>> begin GIVEN RECORDS

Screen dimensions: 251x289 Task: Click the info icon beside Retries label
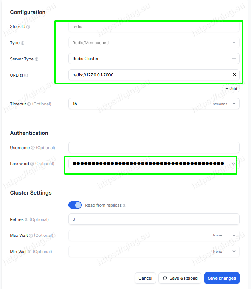26,219
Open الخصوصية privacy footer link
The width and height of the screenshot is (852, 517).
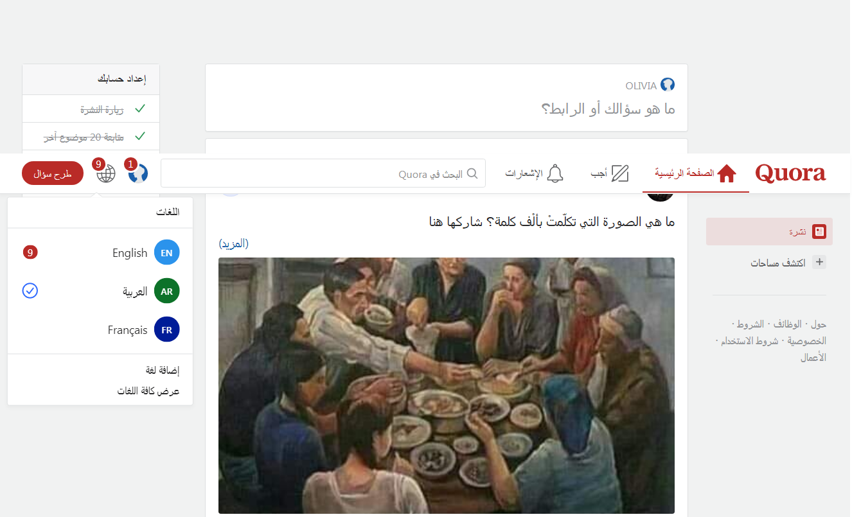click(807, 341)
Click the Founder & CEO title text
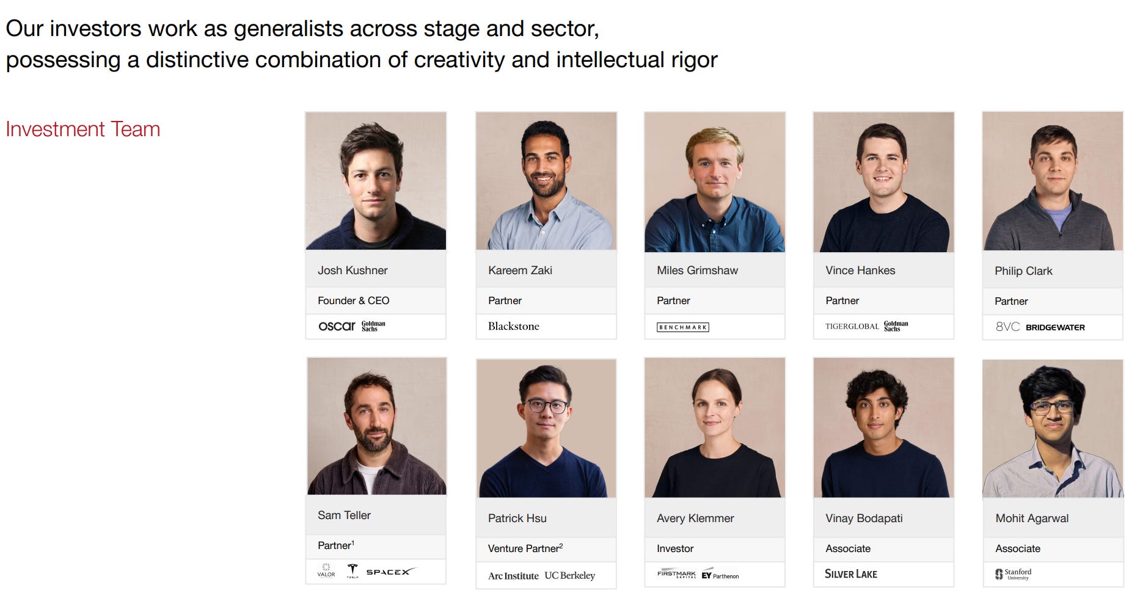Viewport: 1140px width, 596px height. tap(353, 300)

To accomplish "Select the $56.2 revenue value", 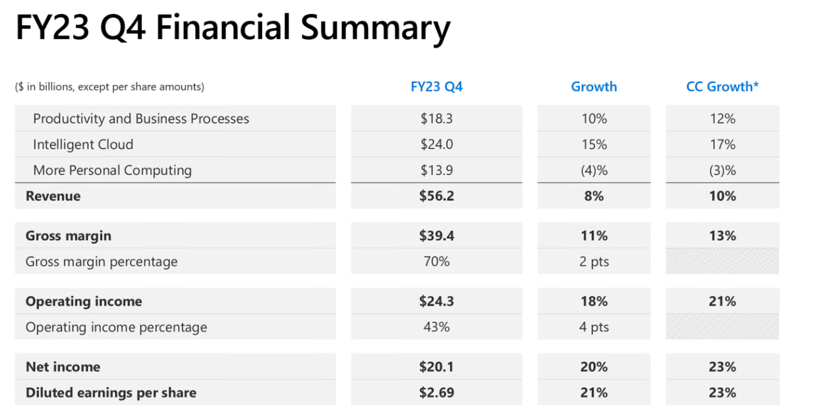I will [x=436, y=196].
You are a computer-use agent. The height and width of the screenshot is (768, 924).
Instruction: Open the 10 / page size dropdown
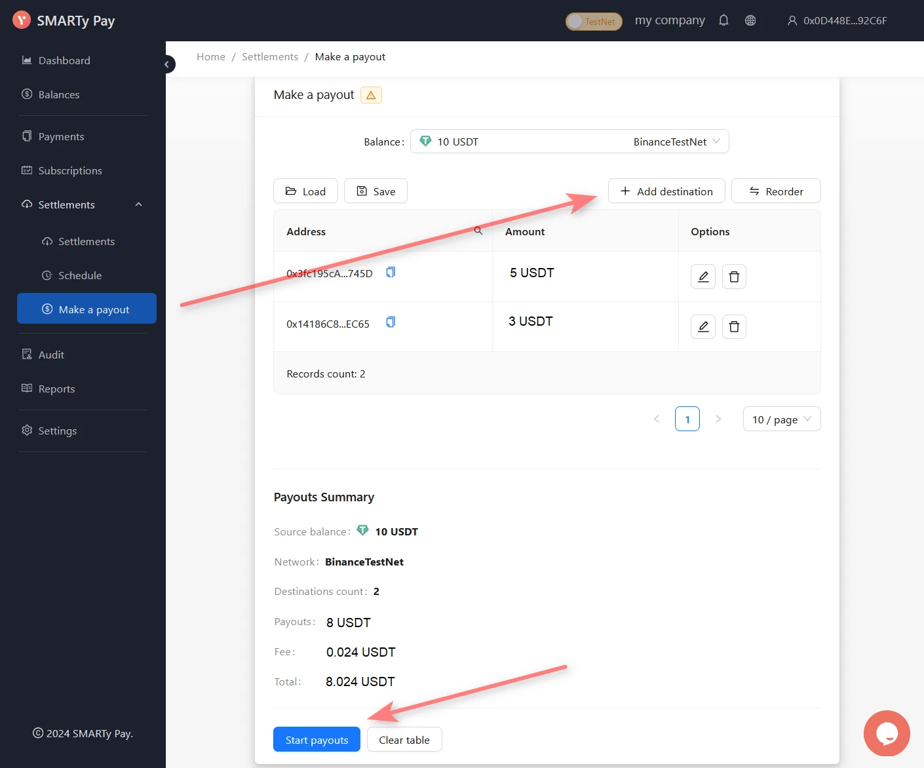point(781,419)
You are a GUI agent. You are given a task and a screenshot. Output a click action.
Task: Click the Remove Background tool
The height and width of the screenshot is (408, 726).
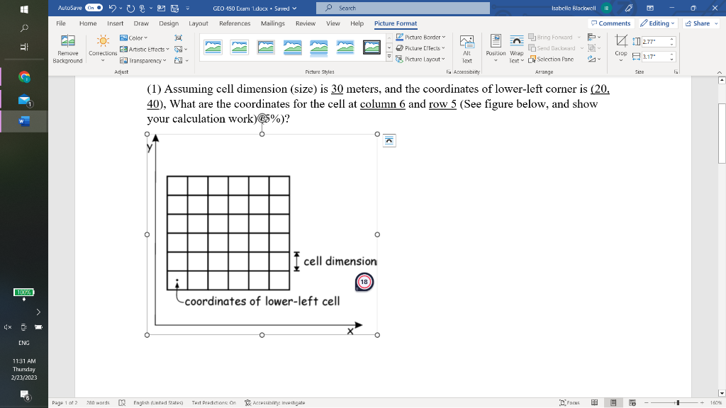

>> end GIVEN RECORDS

> [WHAT IS EXPECTED]:
From the records above, pull out every line that contains the string "agent", matching case exactly, and copy each such line in full.

> [EXPECTED ANSWER]:
You are a computer-use agent. The height and width of the screenshot is (768, 924).
You are a GUI agent. You are given a task and a screenshot. Output a click action.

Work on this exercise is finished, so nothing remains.